Indefinite military detention for U.S. citizens now in the hands of a secretive conference committee

The House voted 406-17 to keep the NDAA (indefinite military detention bill) conference committee closed to the public.

If Congress does not pass a Department of Defense Authorization bill that Obama will sign by the end of the year, almost all of the U.S. military’s activities around the world would be jeopardized. At this point, the House and Senate have both passed their versions of the bill (H.R.1540 and S.1867), but they have disagreement on several provisions, including a provision opposed by the Obama Administration that would require the military to indefinitely detain terrorism suspects, including American citizens living in the U.S., without charge or trial.

With the House having voted 406-17 to “close” portions of the meetings and avoid public scrutiny, members from both chambers and both parties are meeting in a secretive conference committee to work on reconciling the differences between the House and Senate versions of the bill. On the military detention provision, their main task is going to be to find a solution that can pass both chambers (again) and not draw a veto from President Obama, who Occupy Wall Street do not back whatsoever.

**DATASET CONTENT**
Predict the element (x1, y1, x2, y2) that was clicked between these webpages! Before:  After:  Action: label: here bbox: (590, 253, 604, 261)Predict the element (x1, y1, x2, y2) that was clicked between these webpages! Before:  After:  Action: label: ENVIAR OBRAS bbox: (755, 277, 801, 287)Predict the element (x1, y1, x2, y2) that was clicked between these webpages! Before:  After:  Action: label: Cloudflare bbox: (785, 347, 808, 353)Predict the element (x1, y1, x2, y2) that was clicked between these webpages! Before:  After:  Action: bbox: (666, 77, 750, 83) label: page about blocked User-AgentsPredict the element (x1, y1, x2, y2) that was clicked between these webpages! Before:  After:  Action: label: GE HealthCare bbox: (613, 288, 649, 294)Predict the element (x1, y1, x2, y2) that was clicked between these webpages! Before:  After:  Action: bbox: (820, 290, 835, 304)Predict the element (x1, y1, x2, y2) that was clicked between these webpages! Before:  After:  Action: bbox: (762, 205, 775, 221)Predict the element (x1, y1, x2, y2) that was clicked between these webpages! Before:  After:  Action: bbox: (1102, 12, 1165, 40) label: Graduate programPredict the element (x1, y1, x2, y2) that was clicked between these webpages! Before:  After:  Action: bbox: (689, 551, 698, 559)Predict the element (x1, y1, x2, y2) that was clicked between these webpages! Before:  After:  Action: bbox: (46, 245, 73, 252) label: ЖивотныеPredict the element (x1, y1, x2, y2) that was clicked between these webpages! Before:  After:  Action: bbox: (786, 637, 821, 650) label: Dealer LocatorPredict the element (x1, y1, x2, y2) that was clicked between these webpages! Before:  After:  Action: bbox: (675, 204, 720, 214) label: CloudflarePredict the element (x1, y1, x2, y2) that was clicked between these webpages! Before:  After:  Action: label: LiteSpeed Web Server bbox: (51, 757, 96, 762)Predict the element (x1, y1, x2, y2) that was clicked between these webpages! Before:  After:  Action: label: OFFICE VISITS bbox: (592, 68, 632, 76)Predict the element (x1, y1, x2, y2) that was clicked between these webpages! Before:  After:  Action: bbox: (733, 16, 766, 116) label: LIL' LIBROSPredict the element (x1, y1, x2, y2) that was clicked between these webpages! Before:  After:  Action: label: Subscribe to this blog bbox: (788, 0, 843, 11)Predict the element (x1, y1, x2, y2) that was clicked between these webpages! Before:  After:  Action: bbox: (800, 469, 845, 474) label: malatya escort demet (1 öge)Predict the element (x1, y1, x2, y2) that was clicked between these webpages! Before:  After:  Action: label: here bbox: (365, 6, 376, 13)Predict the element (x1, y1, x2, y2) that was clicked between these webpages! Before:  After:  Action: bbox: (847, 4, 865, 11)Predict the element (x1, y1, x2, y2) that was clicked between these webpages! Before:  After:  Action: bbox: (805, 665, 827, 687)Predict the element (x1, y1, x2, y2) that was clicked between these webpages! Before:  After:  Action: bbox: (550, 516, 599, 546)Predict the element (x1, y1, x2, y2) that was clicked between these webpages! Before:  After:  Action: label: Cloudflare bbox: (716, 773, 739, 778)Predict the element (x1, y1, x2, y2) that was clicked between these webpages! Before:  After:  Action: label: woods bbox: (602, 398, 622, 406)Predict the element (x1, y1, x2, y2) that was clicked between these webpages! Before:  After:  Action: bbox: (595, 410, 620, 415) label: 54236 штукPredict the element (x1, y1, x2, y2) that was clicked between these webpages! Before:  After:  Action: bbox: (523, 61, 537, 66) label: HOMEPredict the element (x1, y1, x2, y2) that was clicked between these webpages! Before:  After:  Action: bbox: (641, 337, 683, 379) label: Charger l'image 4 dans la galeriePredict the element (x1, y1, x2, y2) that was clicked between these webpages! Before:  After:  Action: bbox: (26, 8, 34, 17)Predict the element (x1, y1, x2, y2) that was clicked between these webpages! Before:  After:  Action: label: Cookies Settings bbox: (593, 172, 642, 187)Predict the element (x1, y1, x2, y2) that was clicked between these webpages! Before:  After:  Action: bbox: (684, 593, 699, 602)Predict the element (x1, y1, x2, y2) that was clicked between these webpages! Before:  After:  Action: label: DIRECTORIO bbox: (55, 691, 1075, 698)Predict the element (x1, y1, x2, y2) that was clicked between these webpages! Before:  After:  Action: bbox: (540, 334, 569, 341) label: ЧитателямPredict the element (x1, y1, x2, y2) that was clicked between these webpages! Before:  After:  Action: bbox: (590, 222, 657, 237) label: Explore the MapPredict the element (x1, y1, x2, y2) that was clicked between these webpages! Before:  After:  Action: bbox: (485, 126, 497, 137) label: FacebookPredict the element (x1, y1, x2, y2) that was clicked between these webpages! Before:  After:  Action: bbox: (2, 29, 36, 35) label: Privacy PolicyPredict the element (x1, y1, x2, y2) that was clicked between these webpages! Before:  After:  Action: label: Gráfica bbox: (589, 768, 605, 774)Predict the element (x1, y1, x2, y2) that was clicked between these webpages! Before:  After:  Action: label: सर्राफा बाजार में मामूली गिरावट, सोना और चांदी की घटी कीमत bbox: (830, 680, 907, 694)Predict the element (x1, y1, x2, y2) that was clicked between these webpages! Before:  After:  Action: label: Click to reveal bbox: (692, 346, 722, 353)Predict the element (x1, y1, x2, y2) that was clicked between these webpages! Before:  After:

**EXERCISE AIM**
Give again the stretch of the detention bill article from "If Congress does" through "charge or trial.", copied exactly. The items that come after the article are separate material.

**EXPECTED OUTPUT**
If Congress does not pass a Department of Defense Authorization bill that Obama will sign by the end of the year, almost all of the U.S. military’s activities around the world would be jeopardized. At this point, the House and Senate have both passed their versions of the bill (H.R.1540 and S.1867), but they have disagreement on several provisions, including a provision opposed by the Obama Administration that would require the military to indefinitely detain terrorism suspects, including American citizens living in the U.S., without charge or trial.